Why “journeys” in plural? Only the first of the 42 journeys recorded was going out of Egypt (Egypt is Mitzrayim in Hebrew, a word for narrowness).

Judaism teaches that we should see ourselves each day as if we traveled out of Egypt, away from narrow-minded thinking.

“From the narrow straits I called upon God; God answered me with expansiveness.” (Psalm 118:5).

My newest book Photograph God: Creating a Spiritual Blog of your Life http://photographgod.com teachers others how see their journeys as creative and spiritual stops in breaking away from narrow-minded thought to expansive thought.

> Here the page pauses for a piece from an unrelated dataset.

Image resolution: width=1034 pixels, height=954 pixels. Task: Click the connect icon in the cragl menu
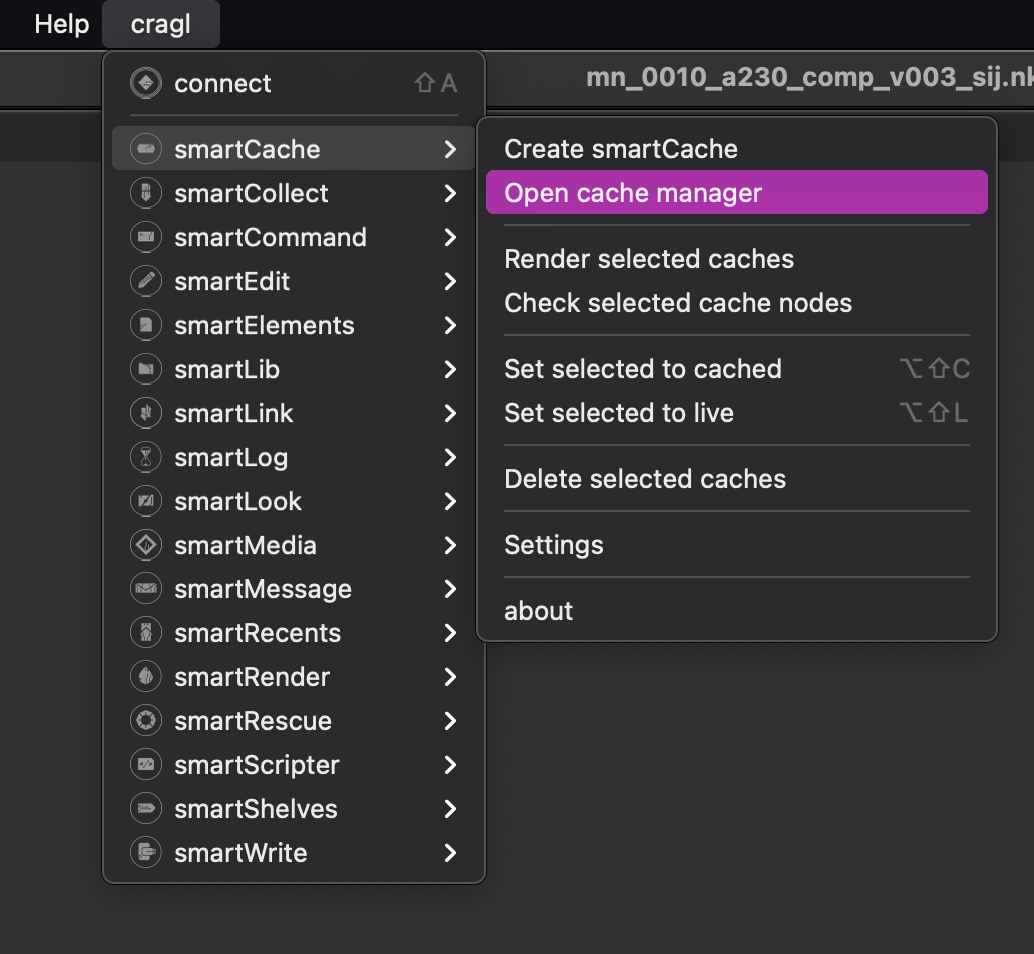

SEEING CREATIVELY AND SPIRITUALLY

Each stop along life’s journey expands opportunities for seeing each new place creatively and spiritually. To see creatively is to expand the number of connections that link experiences of a new place to others in fresh ways.   To see spiritually is find beauty and goodness in everyday life encountered in a new place.

When leaders of the Israelite tribes were sent to explore the land of Israel, they saw no beauty or goodness there.  They trembled in fear of the giants that they saw.  When Calev saw the same giants, he said “What wonderful food must grow in the Land.  Our children will grow big and strong when we live there.”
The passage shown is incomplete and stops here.